5. CONOCIMIENTO SIN OBEDIENCIA: UN CRISTIANISMO SUPERFICIAL


Hoy, el movimiento reformado puede parecer un océano amplio… pero de apenas un centímetro de profundidad. Si no cultivamos vidas que reflejen la verdad que profesamos, la próxima moda doctrinal borrará lo poco que hemos avanzado.

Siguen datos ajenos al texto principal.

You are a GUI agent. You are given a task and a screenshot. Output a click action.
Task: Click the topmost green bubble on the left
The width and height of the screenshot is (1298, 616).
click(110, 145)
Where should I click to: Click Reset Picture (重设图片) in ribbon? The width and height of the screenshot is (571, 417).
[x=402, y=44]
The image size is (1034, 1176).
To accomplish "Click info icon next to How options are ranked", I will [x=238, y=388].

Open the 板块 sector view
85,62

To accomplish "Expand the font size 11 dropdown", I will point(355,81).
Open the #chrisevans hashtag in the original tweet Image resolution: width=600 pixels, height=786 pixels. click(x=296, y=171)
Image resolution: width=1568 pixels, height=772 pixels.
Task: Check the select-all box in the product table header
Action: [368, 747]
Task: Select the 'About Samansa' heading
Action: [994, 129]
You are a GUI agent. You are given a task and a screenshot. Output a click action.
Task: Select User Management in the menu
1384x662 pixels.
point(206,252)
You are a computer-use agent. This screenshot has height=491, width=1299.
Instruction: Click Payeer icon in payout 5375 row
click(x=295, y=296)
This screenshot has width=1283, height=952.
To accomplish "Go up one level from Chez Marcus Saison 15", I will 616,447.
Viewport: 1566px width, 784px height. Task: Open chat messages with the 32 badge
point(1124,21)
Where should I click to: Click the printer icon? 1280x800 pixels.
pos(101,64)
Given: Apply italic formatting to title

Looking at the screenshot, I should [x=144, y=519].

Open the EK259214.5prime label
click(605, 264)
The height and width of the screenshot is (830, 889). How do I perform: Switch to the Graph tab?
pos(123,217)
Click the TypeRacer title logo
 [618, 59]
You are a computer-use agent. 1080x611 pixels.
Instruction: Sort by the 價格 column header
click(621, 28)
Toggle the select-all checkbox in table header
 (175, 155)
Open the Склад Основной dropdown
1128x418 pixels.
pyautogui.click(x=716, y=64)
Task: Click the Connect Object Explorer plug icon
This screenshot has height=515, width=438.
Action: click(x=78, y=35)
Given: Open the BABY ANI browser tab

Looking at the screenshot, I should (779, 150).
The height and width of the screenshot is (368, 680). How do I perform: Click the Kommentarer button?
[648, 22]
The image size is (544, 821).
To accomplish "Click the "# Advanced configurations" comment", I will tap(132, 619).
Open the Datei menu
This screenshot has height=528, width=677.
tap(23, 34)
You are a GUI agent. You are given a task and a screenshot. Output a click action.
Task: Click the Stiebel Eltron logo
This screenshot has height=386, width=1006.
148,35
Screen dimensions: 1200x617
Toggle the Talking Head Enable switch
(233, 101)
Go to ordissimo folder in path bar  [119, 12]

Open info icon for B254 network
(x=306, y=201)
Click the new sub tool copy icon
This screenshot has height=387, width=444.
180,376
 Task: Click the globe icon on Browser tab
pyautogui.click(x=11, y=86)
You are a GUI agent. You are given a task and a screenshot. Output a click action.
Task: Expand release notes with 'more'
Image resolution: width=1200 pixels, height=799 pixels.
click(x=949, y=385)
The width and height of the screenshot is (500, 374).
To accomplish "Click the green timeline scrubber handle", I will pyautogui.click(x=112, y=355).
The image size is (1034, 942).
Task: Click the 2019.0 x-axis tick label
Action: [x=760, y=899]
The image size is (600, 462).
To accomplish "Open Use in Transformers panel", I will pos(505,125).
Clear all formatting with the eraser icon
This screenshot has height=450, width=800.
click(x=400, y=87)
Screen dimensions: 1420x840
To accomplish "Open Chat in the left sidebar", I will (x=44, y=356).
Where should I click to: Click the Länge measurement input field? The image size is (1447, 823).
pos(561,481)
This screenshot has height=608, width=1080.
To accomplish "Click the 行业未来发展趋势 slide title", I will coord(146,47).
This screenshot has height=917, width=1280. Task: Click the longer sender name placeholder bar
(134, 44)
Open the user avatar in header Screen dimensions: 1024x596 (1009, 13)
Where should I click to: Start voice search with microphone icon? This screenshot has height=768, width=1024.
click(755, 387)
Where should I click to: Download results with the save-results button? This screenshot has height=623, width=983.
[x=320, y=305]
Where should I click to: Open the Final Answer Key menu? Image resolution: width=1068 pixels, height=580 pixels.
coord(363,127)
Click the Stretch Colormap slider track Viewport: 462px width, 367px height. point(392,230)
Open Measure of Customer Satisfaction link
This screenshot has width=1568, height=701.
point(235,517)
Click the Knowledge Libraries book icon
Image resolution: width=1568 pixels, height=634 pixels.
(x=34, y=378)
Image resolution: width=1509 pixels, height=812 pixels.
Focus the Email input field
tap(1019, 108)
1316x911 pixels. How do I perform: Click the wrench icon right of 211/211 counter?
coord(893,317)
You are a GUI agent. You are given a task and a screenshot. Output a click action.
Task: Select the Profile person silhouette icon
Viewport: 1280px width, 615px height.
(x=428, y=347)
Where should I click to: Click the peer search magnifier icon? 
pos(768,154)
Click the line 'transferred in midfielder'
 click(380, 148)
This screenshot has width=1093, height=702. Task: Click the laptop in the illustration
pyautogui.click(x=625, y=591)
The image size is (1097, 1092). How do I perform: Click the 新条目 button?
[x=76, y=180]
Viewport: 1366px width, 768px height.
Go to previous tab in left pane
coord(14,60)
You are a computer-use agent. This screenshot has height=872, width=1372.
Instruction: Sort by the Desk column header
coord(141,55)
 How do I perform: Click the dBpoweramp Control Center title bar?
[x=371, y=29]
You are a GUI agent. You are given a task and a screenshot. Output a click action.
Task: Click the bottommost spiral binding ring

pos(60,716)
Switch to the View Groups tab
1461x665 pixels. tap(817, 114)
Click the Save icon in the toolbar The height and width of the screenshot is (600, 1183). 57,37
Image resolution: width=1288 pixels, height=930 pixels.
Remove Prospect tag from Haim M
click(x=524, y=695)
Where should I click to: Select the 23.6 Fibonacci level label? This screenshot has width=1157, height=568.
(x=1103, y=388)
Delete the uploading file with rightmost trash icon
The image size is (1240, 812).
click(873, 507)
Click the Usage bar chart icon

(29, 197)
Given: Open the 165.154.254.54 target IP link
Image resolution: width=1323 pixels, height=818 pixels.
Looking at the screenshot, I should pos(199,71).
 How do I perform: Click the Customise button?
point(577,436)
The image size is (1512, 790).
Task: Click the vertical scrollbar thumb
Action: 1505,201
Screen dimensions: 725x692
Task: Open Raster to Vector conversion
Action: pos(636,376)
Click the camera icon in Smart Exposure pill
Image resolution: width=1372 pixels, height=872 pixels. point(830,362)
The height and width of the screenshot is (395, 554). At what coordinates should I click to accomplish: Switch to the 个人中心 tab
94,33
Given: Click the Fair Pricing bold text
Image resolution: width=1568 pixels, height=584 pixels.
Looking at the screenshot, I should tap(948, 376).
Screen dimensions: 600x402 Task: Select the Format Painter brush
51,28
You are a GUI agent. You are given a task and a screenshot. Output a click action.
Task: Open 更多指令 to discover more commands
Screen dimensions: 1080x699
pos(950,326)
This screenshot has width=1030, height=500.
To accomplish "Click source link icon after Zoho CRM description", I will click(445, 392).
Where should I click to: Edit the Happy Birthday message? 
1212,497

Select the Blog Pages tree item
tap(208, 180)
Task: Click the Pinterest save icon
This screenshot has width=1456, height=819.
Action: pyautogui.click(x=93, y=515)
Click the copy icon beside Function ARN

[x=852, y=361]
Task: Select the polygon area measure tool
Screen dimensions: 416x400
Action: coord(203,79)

El verdadero cristianismo no es popular ni fácil. Jesús mismo lo describió como “el camino angosto” (Mateo 7:14), un sendero que pocos encuentran porque exige negarse a uno mismo, tomar la cruz cada día y seguirle (Lucas 9:23). El evangelio no nos promete comodidad ni reconocimiento, sino una vida de obediencia, servicio y constante dependencia de la gracia. Por eso el apóstol Pedro afirmó: “Si el justo con dificultad se salva…” (1 Pedro 4:18), recordándonos que la vida cristiana es un proceso de refinamiento en medio de pruebas, luchas y confrontaciones internas.


Seguir a Cristo implica mucho más que adoptar una postura doctrinal correcta o pertenecer a una iglesia bíblica; significa rendir la voluntad al Señorío de Cristo en cada aspecto de la vida. No se trata solo de saber, sino de obedecer; no solo de afirmar la verdad, sino de vivirla con coherencia. Porque el conocimiento sin obediencia engendra orgullo, pero la obediencia nacida del amor produce santidad. El verdadero cristiano no busca impresionar con lo que sabe, sino honrar a Dios con cómo vive.


Caminemos, entonces, “puestos los ojos en Jesús, autor y consumador de la fe” (Hebreos 12:2).


Que el Señor nos libre del orgullo doctrinal y nos conceda una vida reformada en verdad, marcada por humildad, amor y obediencia.


Solo entonces podremos llamarnos cristianos de convicciones reformadas.